About 3 out of every 10,000 high school basketball players go on to play in the NBA. But since the 1972-73 season, 1 out of every 52.7 players to suit up for Kinston High School's varsity squad has reached the league, meaning the odds to do so in Kinston are, since the early 1970s, about 63 times greater than the national average.
The town boasts 10 gyms, countless playground parks, more than 60 youth teams, innumerable church leagues, industrial leagues and rec leagues, and endless pickup games that on any given night feature homegrown NBA stars, NCAA All-Americans or old-heads pushing 60 who just won't quit. Some don't quit until they flatline right there on the court; it has happened often enough to form something of a tradition.

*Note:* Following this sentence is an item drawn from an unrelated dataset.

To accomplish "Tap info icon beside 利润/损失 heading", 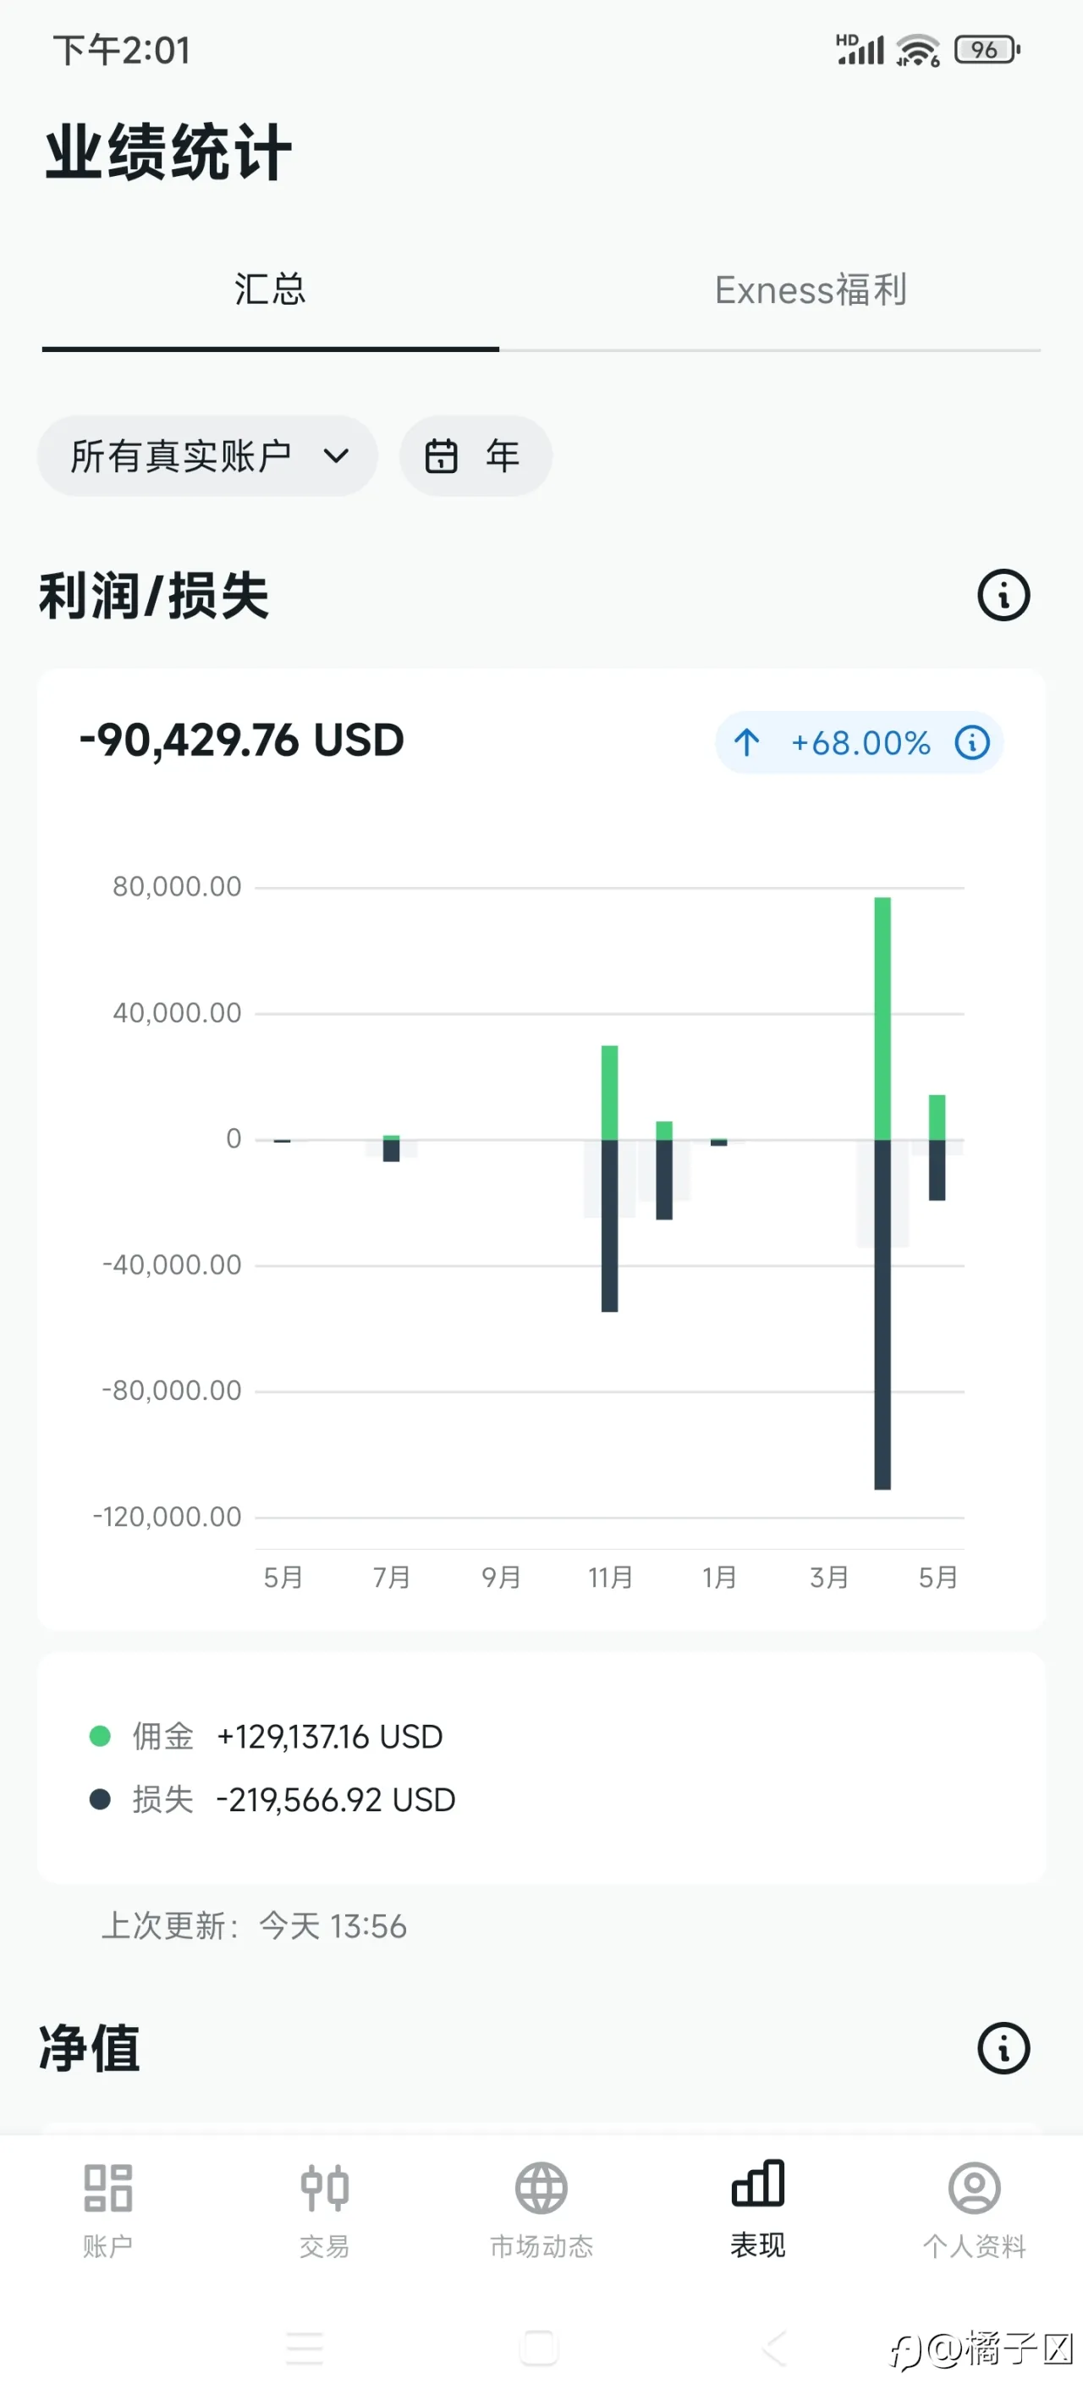I will [1004, 595].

Holloway Recreation Center rises from Kinston's east side, a squat, redbrick gym where toddlers dribble in diapers and almost every local standout honed their game. On a late August afternoon, Skeet Davis descends into a metal chair with a worn, padded bottom near the wooden doors that lead to the court. He's 65 and has diabetes and a defibrillator in his chest and a back that has never healed from an old football injury, but for seven days a week since 1974, Davis has been here, coaching basketball and keeping tabs. He figures he has seen about 10,000 players pass through Holloway's doors, and if they kept them open until 3 a.m., he says, there'd still be action on the court. The same holds true at Kinston's five other recreation centers. And as Davis sits in that metal chair, pondering the question of which player might be the best he's seen, suddenly, from a back room, emerges Maxwell, the longtime Celtics forward and 1981 NBA Finals MVP.
"How can Kinston, North Carolina, have somebody in the NBA for the last, what, 35, 40 years?!" Maxwell, in a blue T-shirt, shorts and sneakers, booms from the lobby. "There's 21,000 people in this town. You got all these other bigger towns around here, bigger cities ... and they couldn't touch Kinston!"